Küçükçekmece Cumhuriyet Başsavcılığı, İstanbul Bölge Adliye Mahkemesi’ne gönderilmek üzere Küçükçekmece 3. Asliye Ceza Mahkemesi’ne sunulan itiraz dilekçesinde, suçlamaların merkezindeki Dilan, Engin ve Sezgin Polat adlı sanıkların “birden fazla kişi ile birlikte silahla tehdit suçunu azmettirme” suçlamasından mahkum edilmesi gerekirken beraat ettikleri, bu durumun usul ve yasaya aykırı olduğu vurgulanmıştır.

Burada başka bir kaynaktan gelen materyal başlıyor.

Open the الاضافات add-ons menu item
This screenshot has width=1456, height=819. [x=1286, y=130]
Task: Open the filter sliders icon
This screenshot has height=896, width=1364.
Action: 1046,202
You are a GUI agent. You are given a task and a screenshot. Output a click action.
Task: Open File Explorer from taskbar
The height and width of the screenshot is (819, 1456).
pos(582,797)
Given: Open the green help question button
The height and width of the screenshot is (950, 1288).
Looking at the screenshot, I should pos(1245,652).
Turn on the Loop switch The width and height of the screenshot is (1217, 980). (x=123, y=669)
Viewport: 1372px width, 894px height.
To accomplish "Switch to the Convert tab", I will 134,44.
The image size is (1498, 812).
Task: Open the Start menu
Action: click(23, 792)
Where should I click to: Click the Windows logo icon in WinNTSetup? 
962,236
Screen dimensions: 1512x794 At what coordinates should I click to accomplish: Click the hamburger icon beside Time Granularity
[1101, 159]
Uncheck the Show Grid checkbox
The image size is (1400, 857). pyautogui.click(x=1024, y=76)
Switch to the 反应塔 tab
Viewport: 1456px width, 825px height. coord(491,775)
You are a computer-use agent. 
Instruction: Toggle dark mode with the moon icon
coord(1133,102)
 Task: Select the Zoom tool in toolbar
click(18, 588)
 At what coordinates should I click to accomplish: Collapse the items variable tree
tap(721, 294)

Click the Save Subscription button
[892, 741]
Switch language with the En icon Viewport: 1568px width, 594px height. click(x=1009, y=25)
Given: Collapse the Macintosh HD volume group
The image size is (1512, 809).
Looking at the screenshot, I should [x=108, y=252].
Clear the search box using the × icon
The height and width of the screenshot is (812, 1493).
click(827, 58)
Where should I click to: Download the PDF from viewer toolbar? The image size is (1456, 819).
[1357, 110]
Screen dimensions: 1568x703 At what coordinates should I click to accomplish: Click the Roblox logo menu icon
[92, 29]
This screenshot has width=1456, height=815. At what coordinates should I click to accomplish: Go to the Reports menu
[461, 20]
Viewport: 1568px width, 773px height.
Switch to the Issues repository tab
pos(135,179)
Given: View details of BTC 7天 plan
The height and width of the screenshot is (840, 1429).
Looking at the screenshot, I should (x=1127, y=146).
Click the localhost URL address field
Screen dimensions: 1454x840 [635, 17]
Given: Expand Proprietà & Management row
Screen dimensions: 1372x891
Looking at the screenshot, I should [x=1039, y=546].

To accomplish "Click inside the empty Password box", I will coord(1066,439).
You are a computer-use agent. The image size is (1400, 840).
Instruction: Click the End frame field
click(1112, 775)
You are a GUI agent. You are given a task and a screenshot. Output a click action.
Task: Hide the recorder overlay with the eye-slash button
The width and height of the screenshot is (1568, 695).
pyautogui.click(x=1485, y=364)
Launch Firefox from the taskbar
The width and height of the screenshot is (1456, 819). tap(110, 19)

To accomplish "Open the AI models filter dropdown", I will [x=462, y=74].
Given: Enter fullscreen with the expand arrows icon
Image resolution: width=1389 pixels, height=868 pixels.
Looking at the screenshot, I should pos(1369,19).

İtiraz dilekçesinde, olaydan önce müşteki olan Banu Parlak ile sanık Dilan Polat arasında ciddi bir husumet olduğu ve Parlak’ın tehdit içeren mesajları dava dosyasına sunduğu bilgisi yer almaktadır. Bu bağlamda, Dilan, Engin ve Sezgin Polat’ın, müştekinin iş yerine yönelik tehdit amaçlı silahlı bir saldırı düzenlenmesi için, kamuoyunda “Daltonlar çetesi” olarak bilinen organize suç örgütünün firari liderleri Beratcan Gökdemir ile kardeşi Batın Can Gökdemir ile irtibat kurdukları ifade edilmektedir.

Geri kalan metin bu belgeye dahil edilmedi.